Renegade Inc. host, Ross Ashcroft, met up with investigative journalist, Gareth Porter, to discuss some of the complex questions that lie at the heart of this great American swindle.

Washington’s thorn

Arguably, one nation more than any over recent decades has continued to remain a thorn in the side of U.S. geopolitical ambitions that underpin America’s industrial-military complex machine. That nation is Iran. Porter points to three historical phases which highlight America’s problematic relationship with the country. The first goes back to the middle stages of the Cold War after the superpower lost its client regime following the overthrow of the Shah in 1979.

The second phase which the journalist describes in his book, Manufactured Crisis , happened following the end of the Cold War. After the former Soviet Union disbanded, America needed another adversary to replace it as the justification to increase its military and intelligence spending.

The third, and arguably the most crucial phase, was the role Israel played in influencing U.S. policy toward Iran which began under Bill Clinton, continued under Bush and then – albeit to a lesser degree – under Obama. But, Porter contends, it has been the Trump administration – under the influence of Secretary of State, Pompeo – that the Netanyahu government in Israel has been able to garner the most leverage in relation to U.S.-Iran policy.

Israeli provocation

Netanyahu is continually provoking the U.S. into a war with Iran on the unsubstantiated premise that from the 1990s the country was said to be building a nuclear weapons programme. But each time the Trump administration has managed to resist Netanyahu’s provocations.

Porter says the reason for this is that “the United States military, particularly the U.S. Navy, has too much to lose in a war with Iran and nothing to gain.” Nevertheless, the pressure is such that Trump feels obliged to do something to satisfy Netanyahu’s regime change policy interests. This has involved the elimination of Iran’s customers for its oil.

Another nation in the region which continues to benefit from Washington’s bellicose policy towards the Iranian people is Saudi Arabia.

But as Colonel Lawrence Wilkerson has argued, not only will Iran not be a military pushover for the U.S. in the way that Iraq was, but that there appears to be little appetite, domestically, for another major U.S engendered conflict in the Middle East.

Convenient enemy

Even the Pentagon acknowledges that Iran has the ability to hit any U.S. target, either on the sea or on land in the Middle East. Trump’s increasing use of sanctions legislated by the Caesar Act emphasizes America’s militaristic limitations but also underscores the fact that, geopolitically, the U.S. has seen Iran as a very convenient enemy to have for the better part of four decades.

The country has helped the U.S sell weapons, establish military bases and cement alliances in the region.

“The Americans always push things too far. It creates a backlash and an unintended affect that tends to isolate the Americans further in the theatres in which they were trying to gain momentum or gain influence,” claims Middle East analyst, Sharmine Narwani.
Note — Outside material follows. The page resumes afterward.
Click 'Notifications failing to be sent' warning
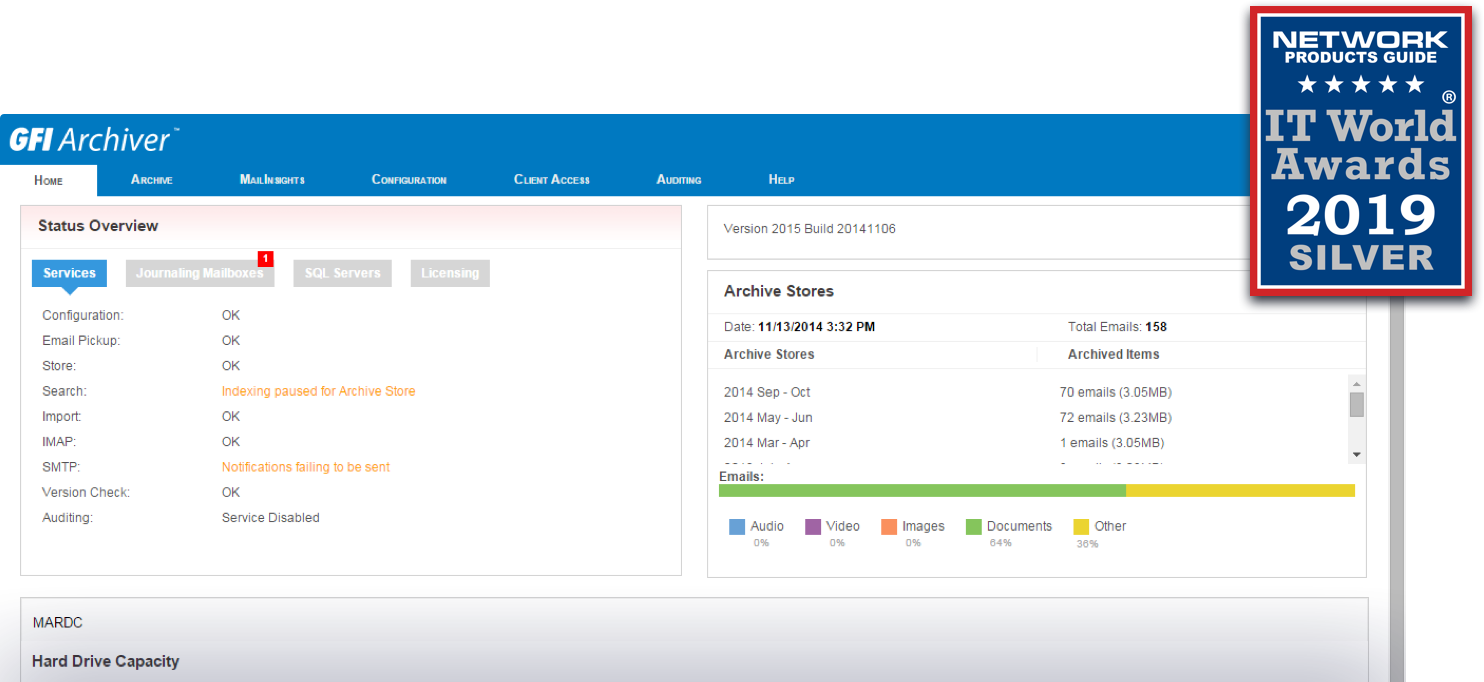Viewport: 1484px width, 682px height. pyautogui.click(x=305, y=468)
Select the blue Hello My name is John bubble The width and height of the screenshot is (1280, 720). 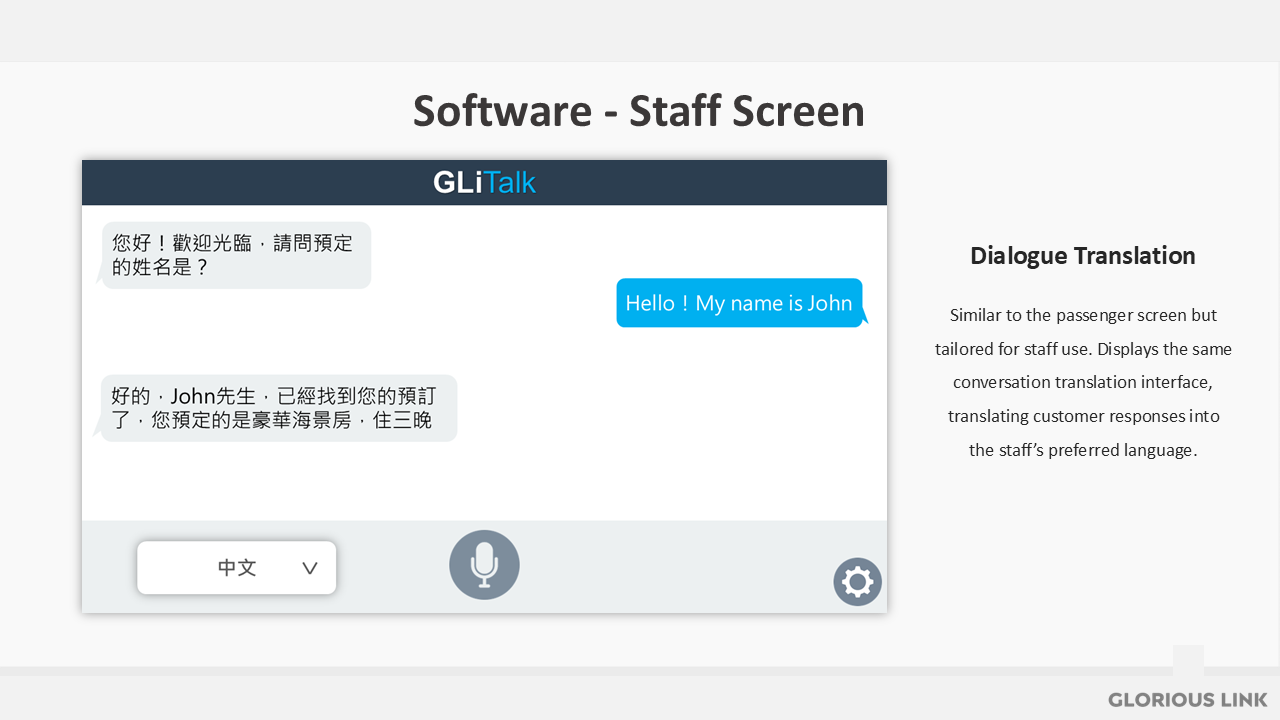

The reality is that in this new multipolar world countries are less likely to be pushed around by America than they have been in the past. However, it still remains to be the case that the Pentagon, the intelligence agencies and the Homeland Security Department will find an adversary by hook or by crook to justify the continuation of the level of money and power that have been bestowed on that state.

Russia & China

Porter says that the main selling point for continuing the military and intelligence budgets in a post ‘war on terror’ environment, is Russia and China. “Let me make it very clear”, says Porter, “I do not believe for a moment that any of these military services or the civilians at the Pentagon have any intention of going to war with Russia or China.”

The journalist adds:

“The Pentagon has never wanted to go to war with any adversary that was really a serious challenge. They only want to pick on small, weak states, and that’s exactly what they’ve done. And they know perfectly well if they went to war with either Russia or China, it’s the end of the game.”
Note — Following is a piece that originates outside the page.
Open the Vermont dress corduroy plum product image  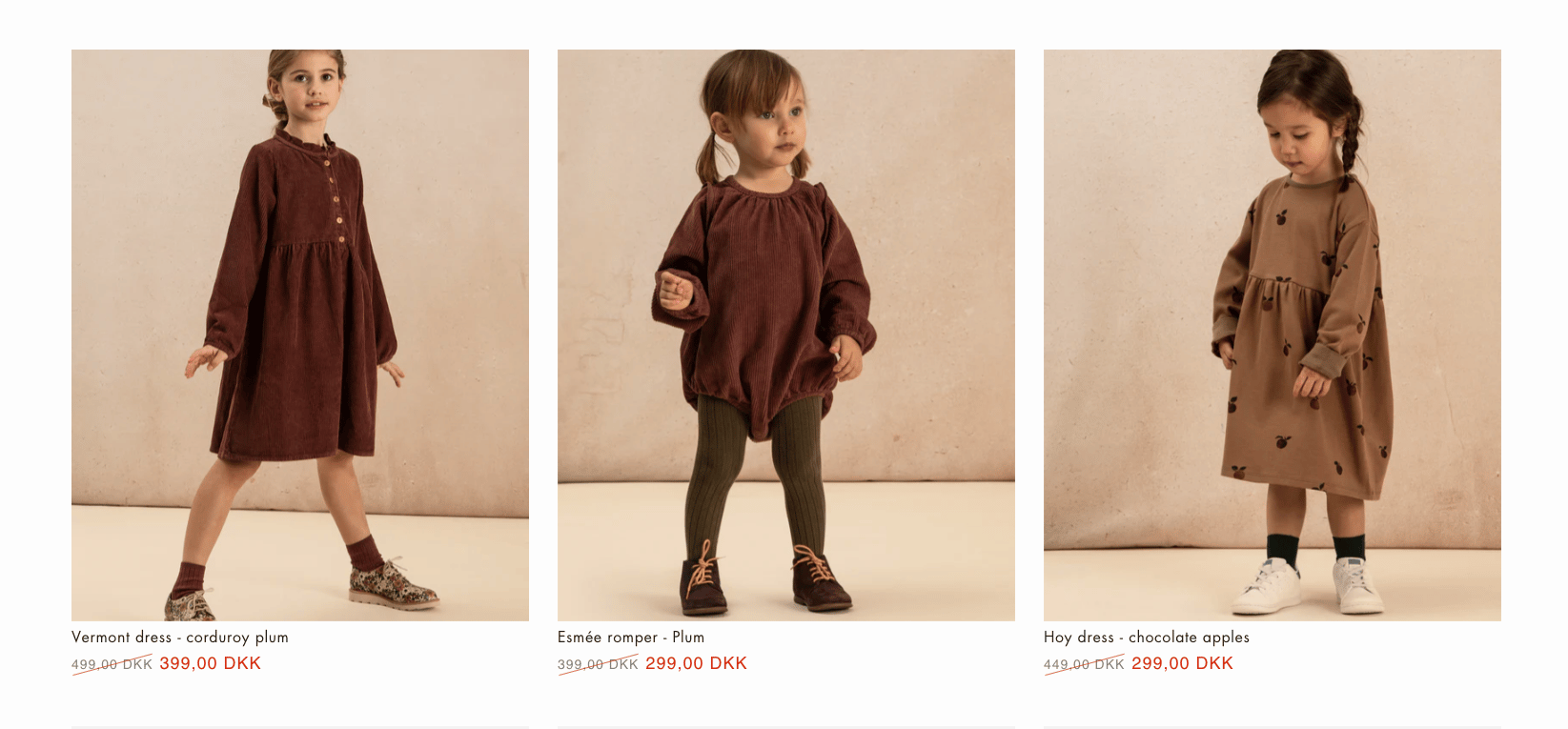(300, 334)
The racket of national security

What Porter is describing is deception – “the racket of national security” – a term he picked up from General Smedley Butler, the most decorated 1930s Marine Corps General. Smedley Butler believed that U.S wars benefited only a few elite people and that they were undertaken at the expense of the American public.

Porter believes that Smedley Butler’s War Is A Racket thesis has been a consistent feature of the Cold War and post-Cold War period.

“Security officials, particularly those associated with the Pentagon, the armed services and the State Department, have essentially carried out a series of deceptions which they used to con the American public into creating a huge rearmament programme beginning in 1950 and then continuing through the rest of the Cold War”, says Porter.

The journalist acknowledges that these deceptions would be impossible to pull off without a complicit media whose role is tantamount to that of stenography: “The corporate news media have adopted the narratives that govern US policy toward Russia and U.S. policy toward China 100 percent. And they simply will not question it”, says Porter.